● TO DO
Output the stretch from the line containing "Screen dimensions: 1435x840" through the end of the items as a JSON list of strings, one string per line, with blank lines omitted. Leave the pictures out of the answer.

GIVEN DATA start

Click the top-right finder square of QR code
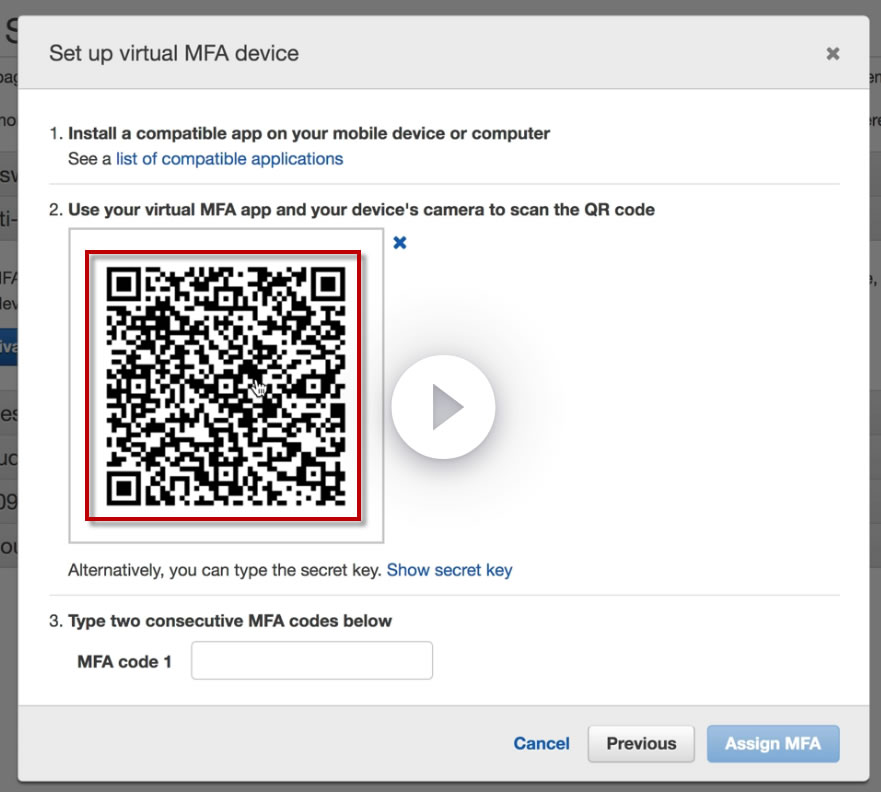The image size is (881, 792). pos(325,286)
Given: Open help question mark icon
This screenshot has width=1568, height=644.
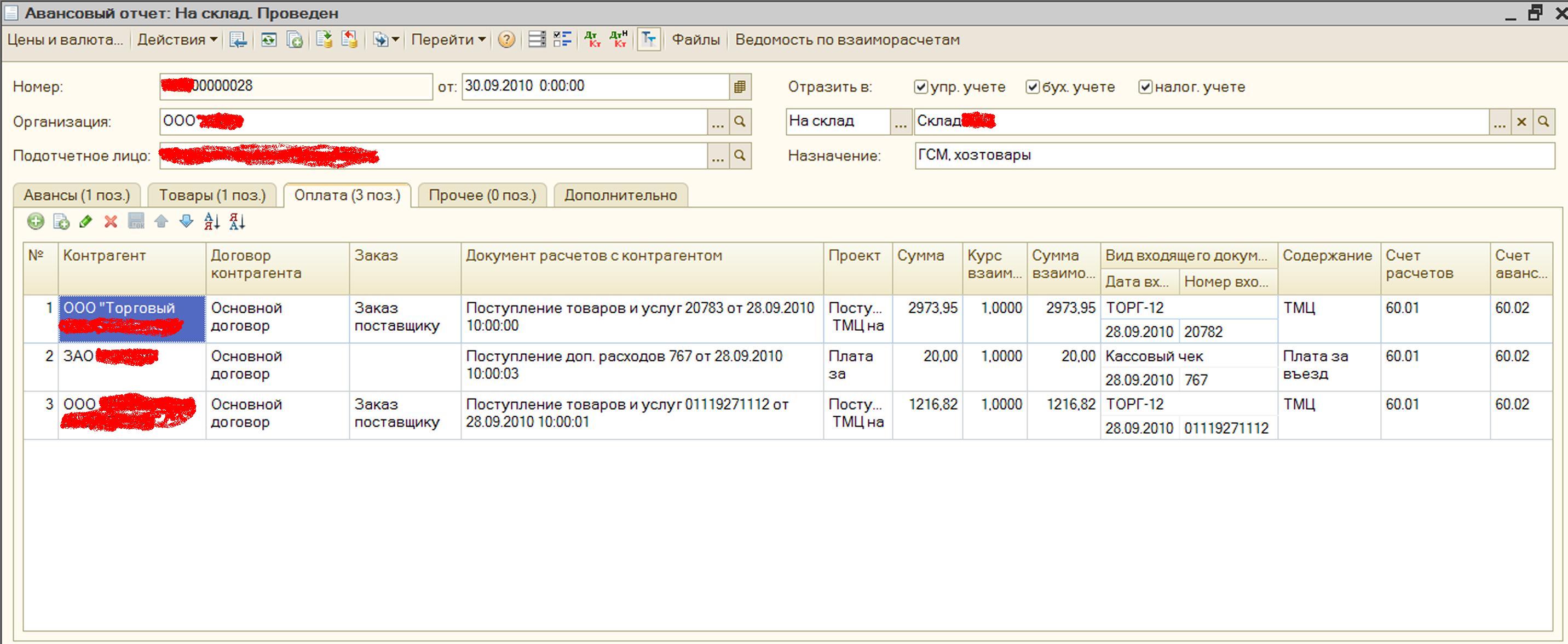Looking at the screenshot, I should (506, 40).
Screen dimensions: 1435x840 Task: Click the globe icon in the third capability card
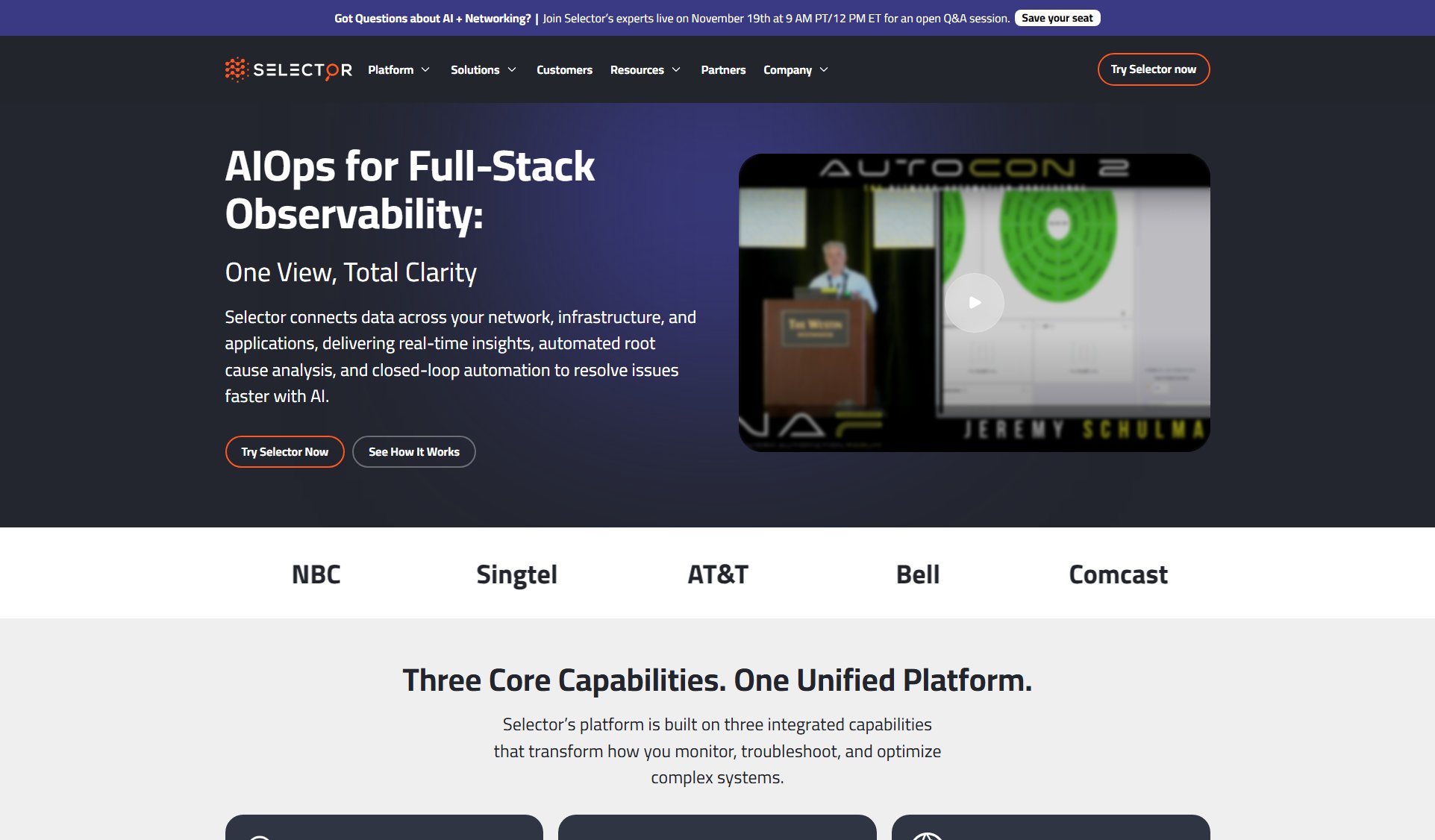pos(928,837)
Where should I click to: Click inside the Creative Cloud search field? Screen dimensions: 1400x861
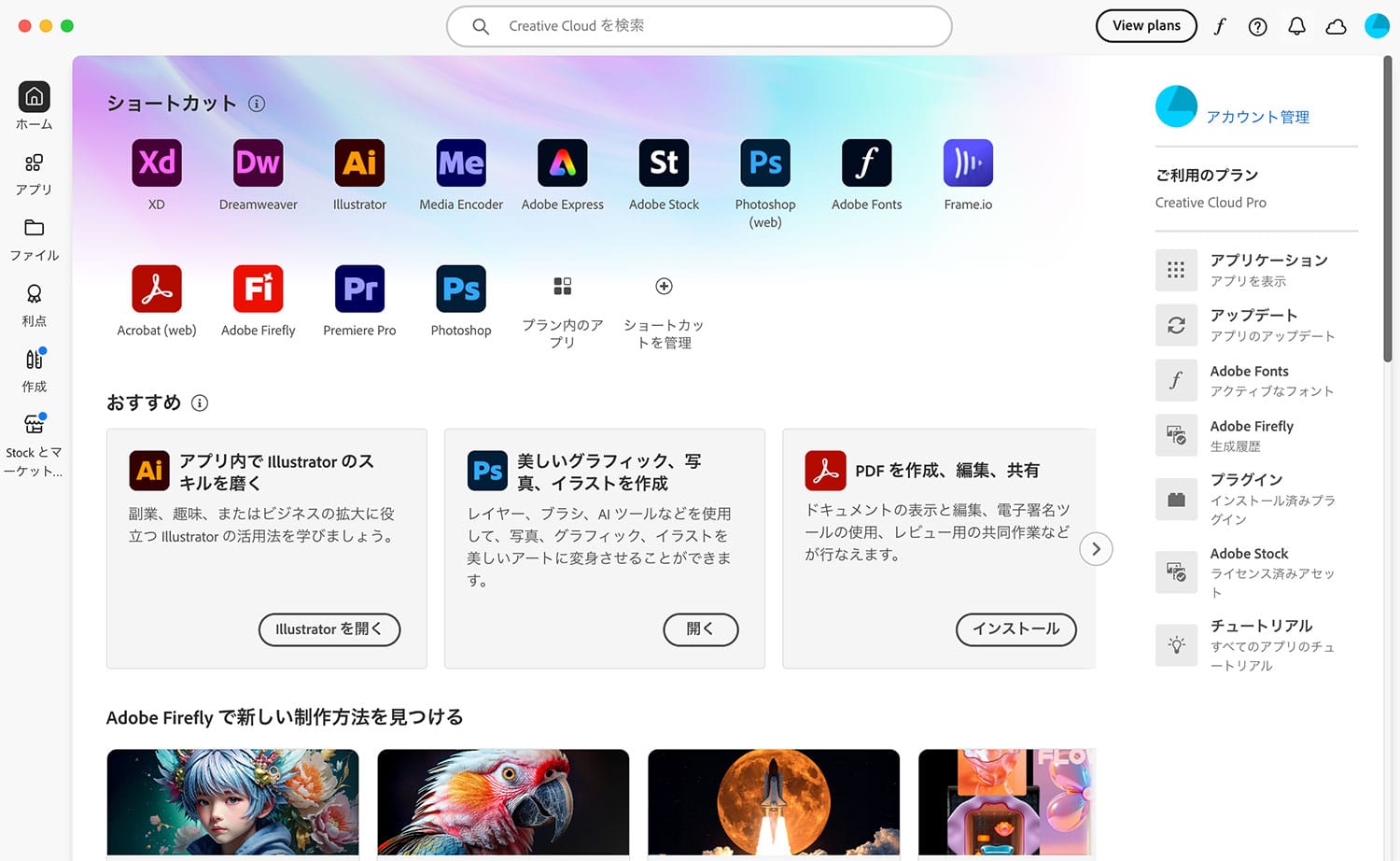pyautogui.click(x=699, y=26)
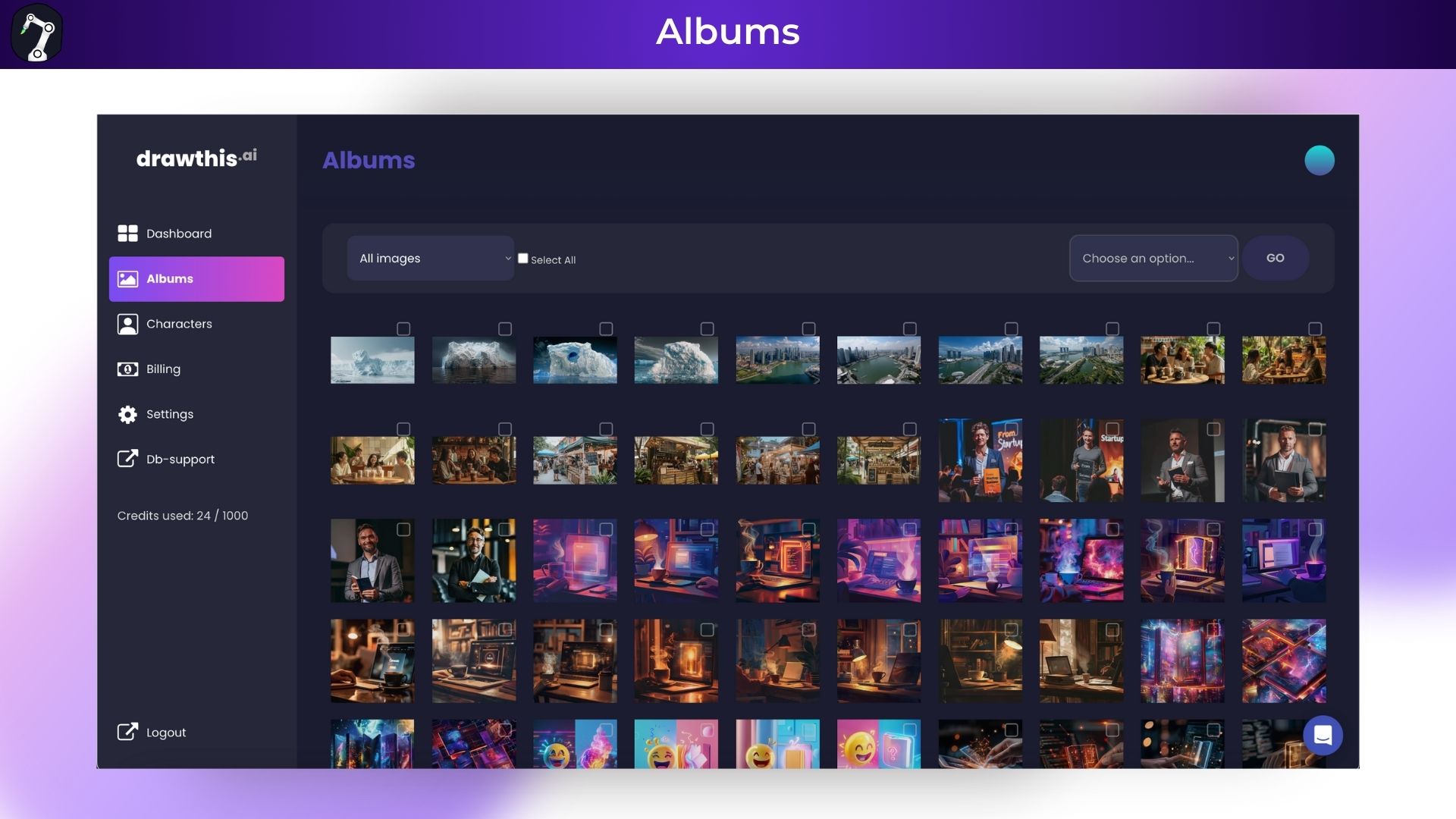Open the Choose an option dropdown

pos(1153,259)
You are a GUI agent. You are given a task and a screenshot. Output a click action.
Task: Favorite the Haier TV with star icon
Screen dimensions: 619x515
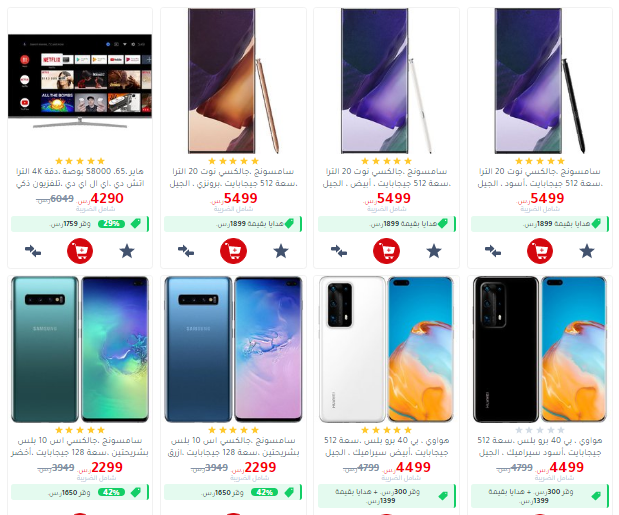pos(127,251)
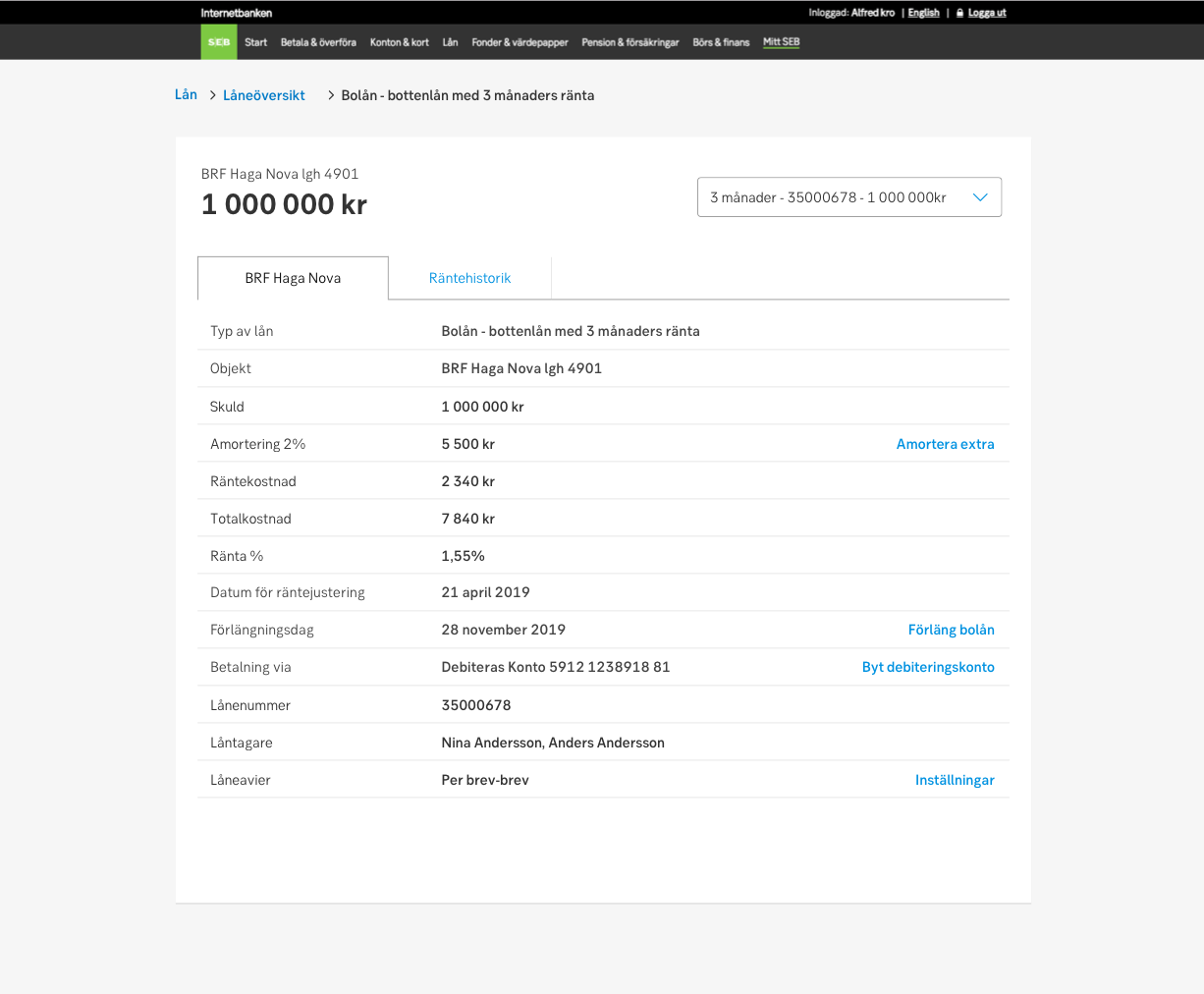Open Inställningar for Låneavier
The width and height of the screenshot is (1204, 994).
[955, 779]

GIVEN DATA end

● ANSWER TO THE EXERCISE
[
  "Screen dimensions: 1435x840 Task: Click the globe icon in the third capability card",
  "pos(928,837)",
  "Where should I click to: Click inside the Creative Cloud search field? Screen dimensions: 1400x861",
  "pyautogui.click(x=699, y=26)",
  "Open the Choose an option dropdown",
  "pos(1153,259)",
  "You are a GUI agent. You are given a task and a screenshot. Output a click action.",
  "Task: Favorite the Haier TV with star icon",
  "Screen dimensions: 619x515",
  "pos(127,251)",
  "Open Inställningar for Låneavier",
  "The width and height of the screenshot is (1204, 994).",
  "[955, 779]"
]